C’est pour cela que je ne me garde pas d’un certain scepticisme quand j’entends que nous allons être dotés d’un seul coup d’un programme tout neuf qui va faire la merveille de susciter toutes les énergies nationales et nous changer en un peuple d’individus pleins de grands appétits et d’incoercibles initiatives, car si ce programme est bon — et pourquoi ne le serait-il pas ? — je me demande par quelle méthode on compte en extraire une telle vertu et si on trouve théoriquement la méthode en même temps que le programme, ce qui, sans doute, n’est pas impossible, je me demande comment on va pratiquement la faire passer à l’acte.

Si, en effet, le professeur, qui enseignait antérieurement les noms des fleuves de la Grèce, fait désormais réciter l’hydrographie du Fouta-Djallon sous peine de retenue, il n’est pas certain que l’entrain du peuple français en sera surexcité.

Et si, par une loi, on exige d’une immense multitude de professeurs à la fois qu’ils changent du tout au tout leur programme et même leur méthode, à supposer qu’on réalisât par des mesures administratives les moyens d’inaugurer des méthodes toutes nouvelles, ce qui me paraît impraticable pour beaucoup de raisons provisoirement invincibles, à supposer que les professeurs appelés à cette nouvelle tâche voulussent de tout leur cœur l’accomplir, étant hommes et n’ayant pas la science infuse, ils ne sauraient pas.
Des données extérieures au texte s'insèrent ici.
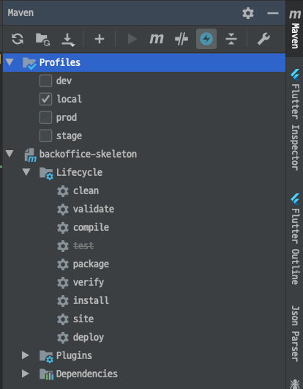Expand the Plugins node
Screen dimensions: 303x389
(26, 355)
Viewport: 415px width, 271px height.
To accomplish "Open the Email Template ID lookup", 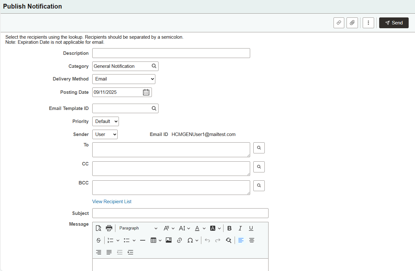I will tap(154, 108).
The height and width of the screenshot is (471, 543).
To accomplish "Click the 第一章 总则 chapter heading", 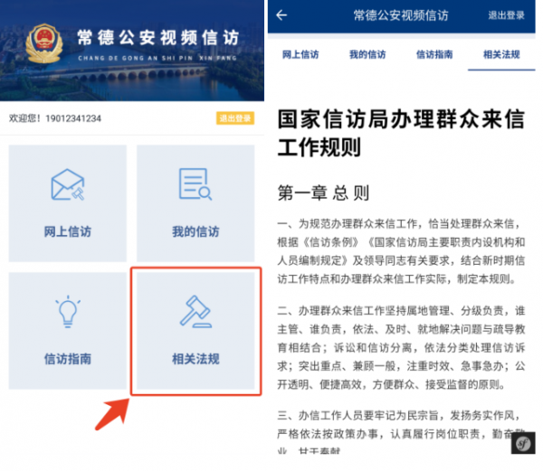I will 323,193.
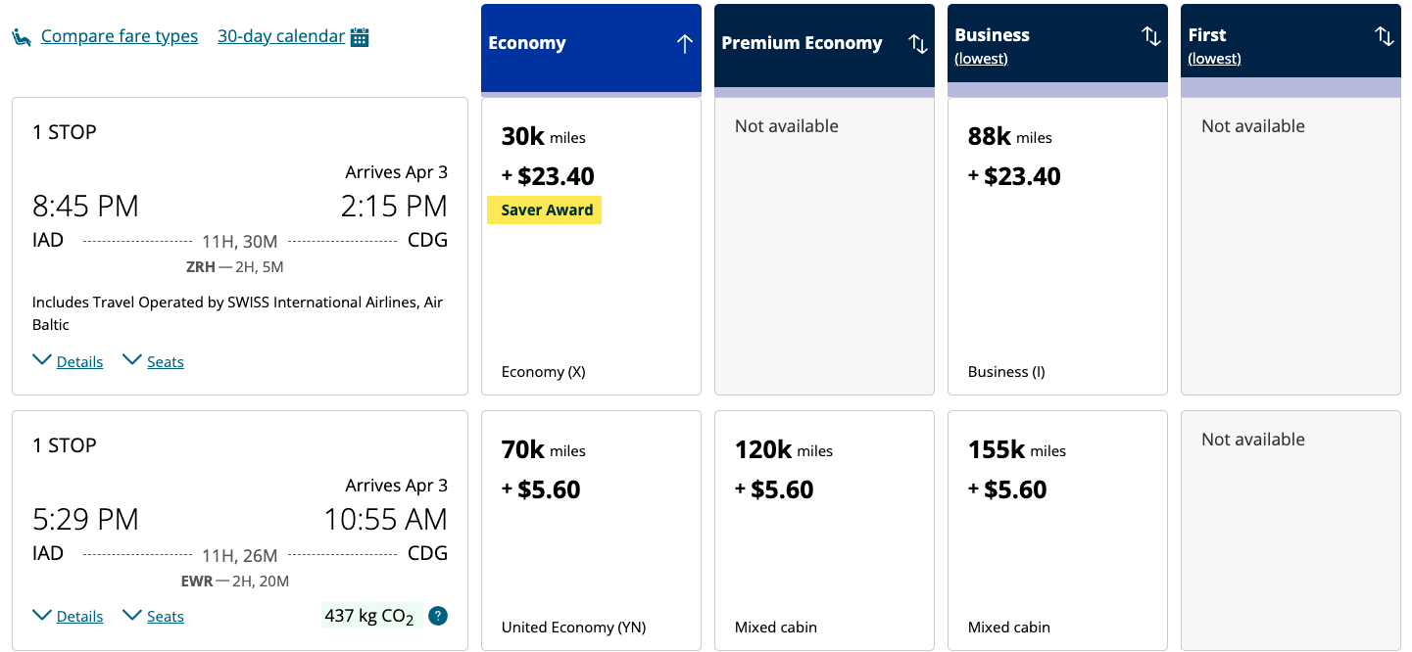
Task: Sort by Business price arrows icon
Action: coord(1150,36)
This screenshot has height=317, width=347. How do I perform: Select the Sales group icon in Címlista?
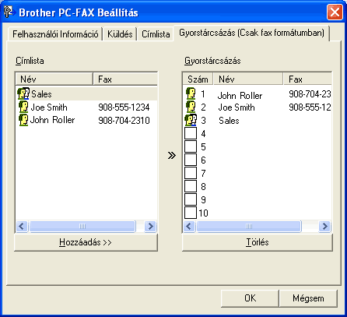click(x=23, y=93)
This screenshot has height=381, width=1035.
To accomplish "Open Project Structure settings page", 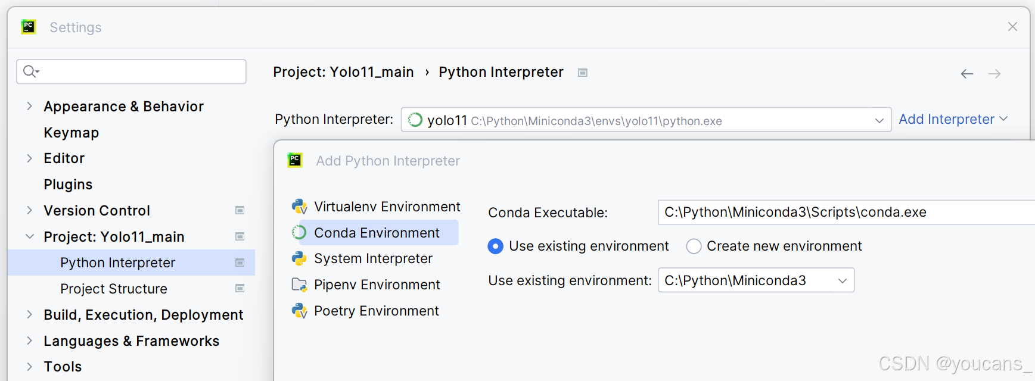I will [x=114, y=289].
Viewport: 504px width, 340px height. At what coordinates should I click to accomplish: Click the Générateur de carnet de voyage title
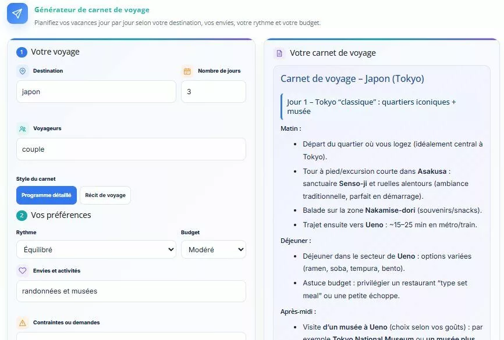click(92, 10)
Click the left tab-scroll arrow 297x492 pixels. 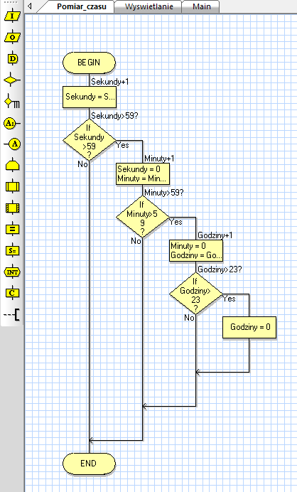pyautogui.click(x=29, y=6)
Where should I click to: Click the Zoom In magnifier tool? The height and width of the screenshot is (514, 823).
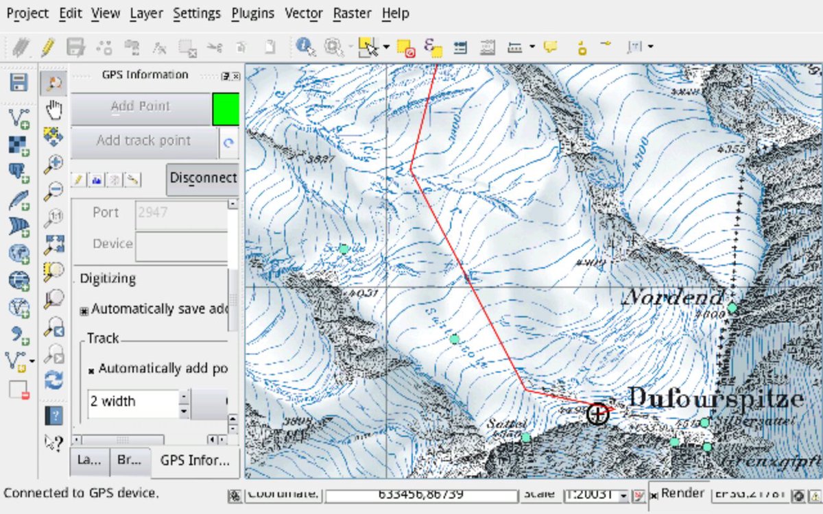(53, 164)
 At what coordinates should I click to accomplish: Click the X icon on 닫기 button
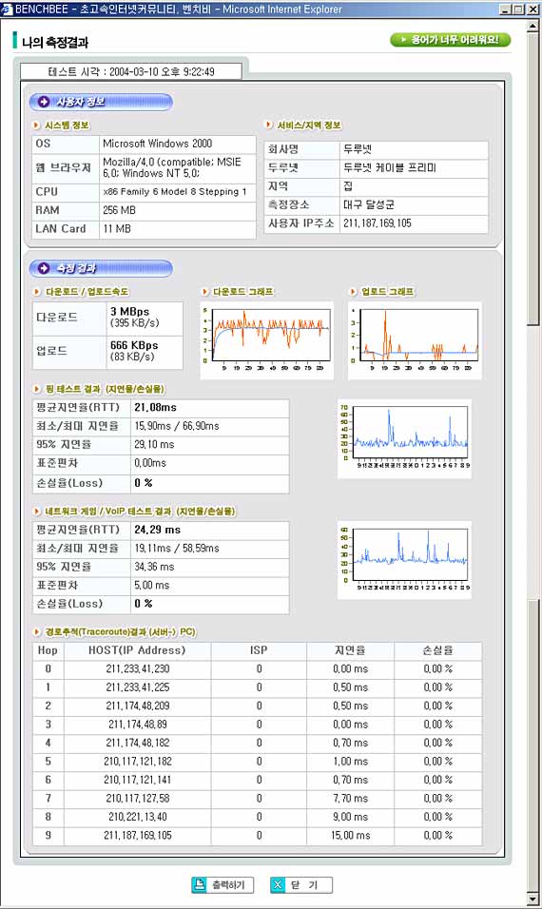click(x=279, y=884)
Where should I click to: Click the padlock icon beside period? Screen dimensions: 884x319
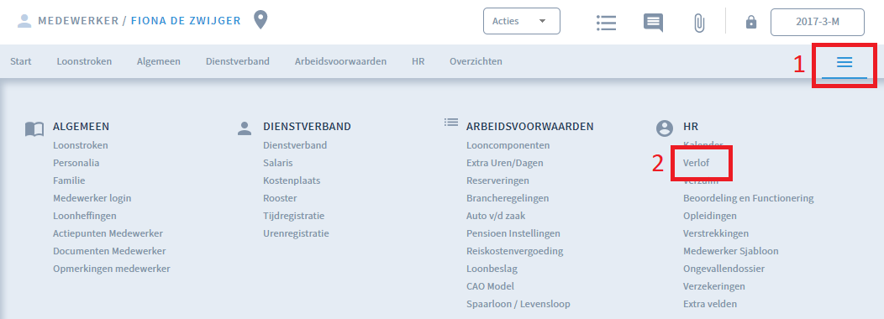(x=750, y=23)
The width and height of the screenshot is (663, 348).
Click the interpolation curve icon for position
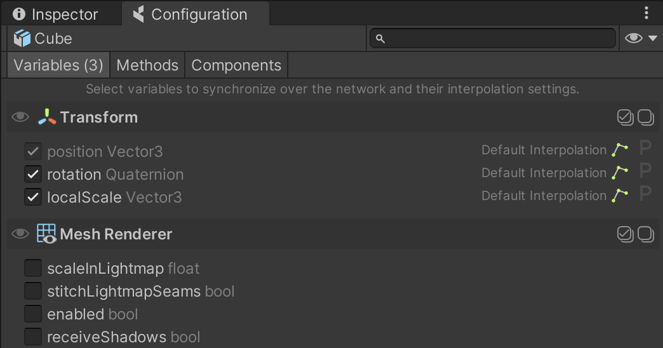pyautogui.click(x=620, y=150)
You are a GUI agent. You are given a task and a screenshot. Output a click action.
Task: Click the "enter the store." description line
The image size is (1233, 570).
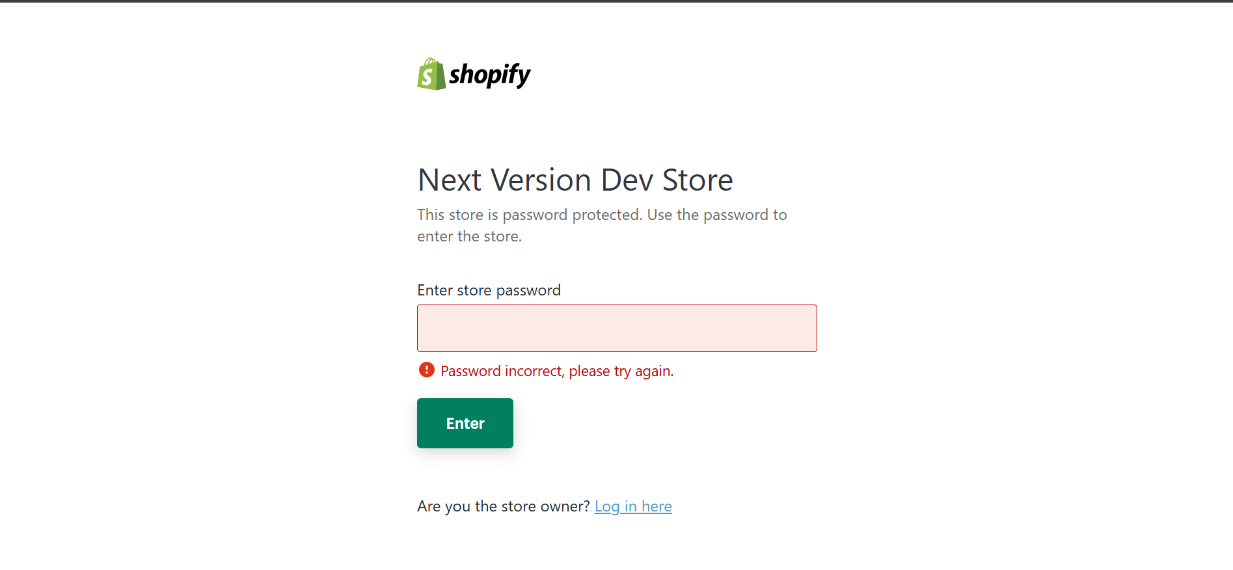(x=469, y=236)
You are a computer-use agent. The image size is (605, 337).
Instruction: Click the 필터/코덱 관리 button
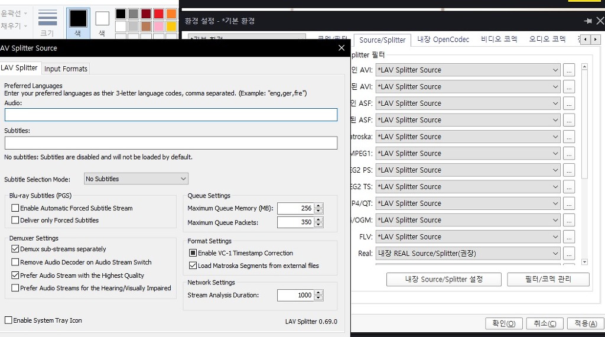tap(548, 279)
Mais je crains d’être un fidèle interprète de la pensée de beaucoup d’entre eux en supposant qu’au moment où ils accepteraient leur nouvel état avec la déférence qu’ils ne refusent ni aux lois, ni aux injonctions légitimes, ils tiendraient à peu près ce monologue intérieur : « Que nous veut-on encore ? N’a-t-on pas déjà assez et trop changé nos programmes ? N’est-ce pas une pitié que de voir s’anéantir entre nos mains le dépôt de ces lettres antiques qui ont formé le génie de la nation et l’ont maintenue au premier rang de l’Europe pour l’éclat de la pensée et la beauté de la langue, et quand nous avons passé notre vie à nous pénétrer de la poésie de Virgile et de Racine, est-ce bien notre affaire de préparer peut-être des fonctionnaires pour des nègres, ou en mettant les choses au mieux, des commerçants avides de s’enrichir dans l’exploitation de l’opium ou du caoutchouc ? »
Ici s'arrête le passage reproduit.